Kemeriahan Pesta Komunitas Makassar 2015 di Benteng Jumpandang Makassar. PKM 2015 ini melibatkan sekira 150an komunitas yang ada di Makassar

Kemeriahan PKM 2015 di Benteng Jumpandang Makassar

Inilah yang harus menjadi tantangan sekaligus jawaban dari pertanyaan QuoVadis Komunitas Makassar Hari Ini? Akan ke mana Komunitas Makassar hari ini dan masa nanti?

Pertama: merancang dan mengadakan kegiatan bersama,

tak perlu mengadakan pesta besar, cukup dengan pesta-pesta kecil tapi sering. Cukup dengan memperbanyak kolaborasi antar komunitas, membuat enam atau lima acara kecil dalam setahun sesuai tema dari kategori komunitas yang berkolaborasi.

Kedua: melakukan refleksi dan evaluasi dari langkah – langkah mereka demi mengurai kekurangan – kekurangan yang ada dan kemudian melakukan perbaikan dalam kegiatan – kegiatan ke depan.

Termasuk dalam hal ini membentuk tim kerja untuk mengaktifkan kembali semua kanal-kanal media sosial yang dimiliki PKM. Jika memungkinkan, menghidupkan kembali website sebagai sumber informasi mengenai komunitas-komunitas di Makassar. Paling tidak memuat profil dan info kegiatan komunitas-komunitas yang ada di Makassar. Kelak, jika ini bisa konsisten, maka kalender even komunitas Makassar yang menjadi salah satu tujuan adanya Pesta Komunitas Makassar bisa terwujud.

Ketiga: menentukan dan ‘merebut’ satu publik area untuk dijadikan sebagai tempat berkumpulnya komunitas-komunitas di Makassar.

Harus ada sebuah tempat bagi komunitas untuk selalu bertemu dan berkumpul. Semakin sering pertemuan lintas komunitas terjadi, maka ide-ide kreatif dan kerja-kerja kolaboratif akan semakin mudah terwujud.

Pada helatan PKM 2015 saat sesi bincang-bincang, saya pernah meminta pada Ibu Rusmayani, Kepala Dinas Pariwisata Kota Makassar, untuk memberikan sebuah tempat bagi komunitas-komunitas Makassar bisa berkumpul. Sayang sekali, saat itu ibu Rusmayani tak bisa memberikan jawaban mengenai tempat itu. Sebagai jawaban, Ibu Rusma menawarkan untuk teman-teman datang ke kantor Dinas Pariwisata jika memiliki ide atau kegiatan.
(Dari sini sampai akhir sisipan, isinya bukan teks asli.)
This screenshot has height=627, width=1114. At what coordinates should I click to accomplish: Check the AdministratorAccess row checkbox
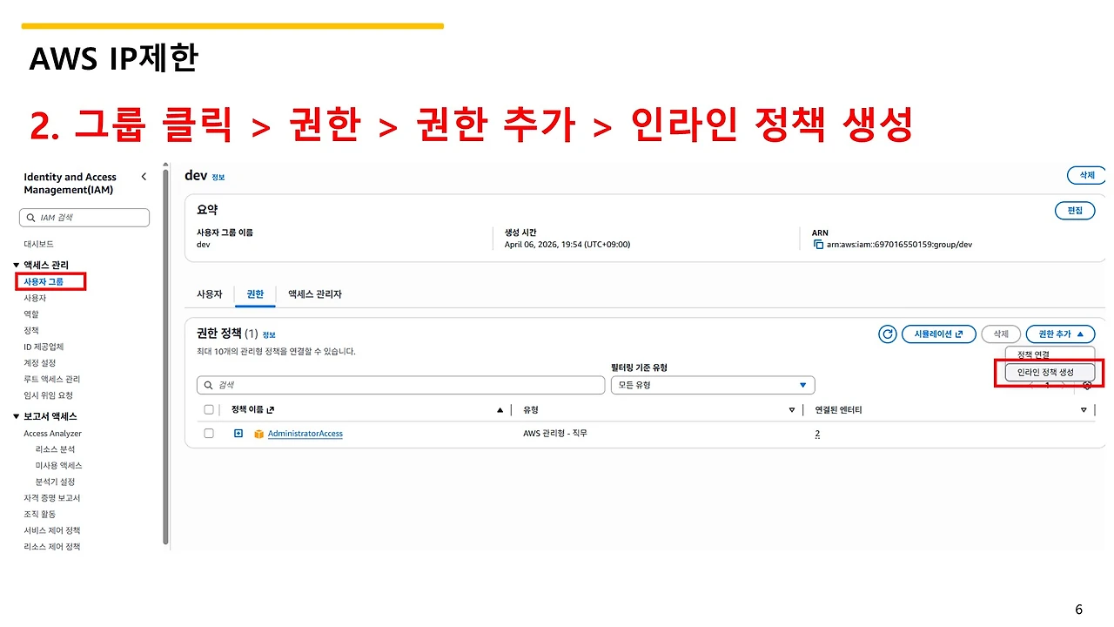coord(208,433)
Ibu Rusmayani sebagai perpanjangan tangan pemerintah kota sudah membuka kesempatan untuk teman-teman komunitas berkomunikasi dengan pemerintah. Sebuah tawaran menarik sebenarnya, meski agak sulit terpenuhi mengingat biasanya anak-anak muda ini tak begitu suka berurusan dengan birokrasi.

Untuk itu perlu upaya terobosan dari teman-teman komunitas untuk mencari atau merebut sebuah area publik untuk selalu bertemu dan berkumpul. Salah satu area publik yang bisa teman-teman tempati adalah Monumen Mandala yang selama ini jarang terpakai untuk umum kecuali ada kegiatan.

Mengadakan pesta-pesta kecil, refleksi dan membentuk tim kecil, merebut ruang publik, ketiga hal tersebut, rasanya cukup untuk menjawab pertanyaan Quo Vadis Komunitas Makassar? Juga, sebagai pengantar diskusi Komunitas Makassar Hari Ini yang akan diadakan oleh Akademi Berbagi, Jumat 28 Oktober 2016.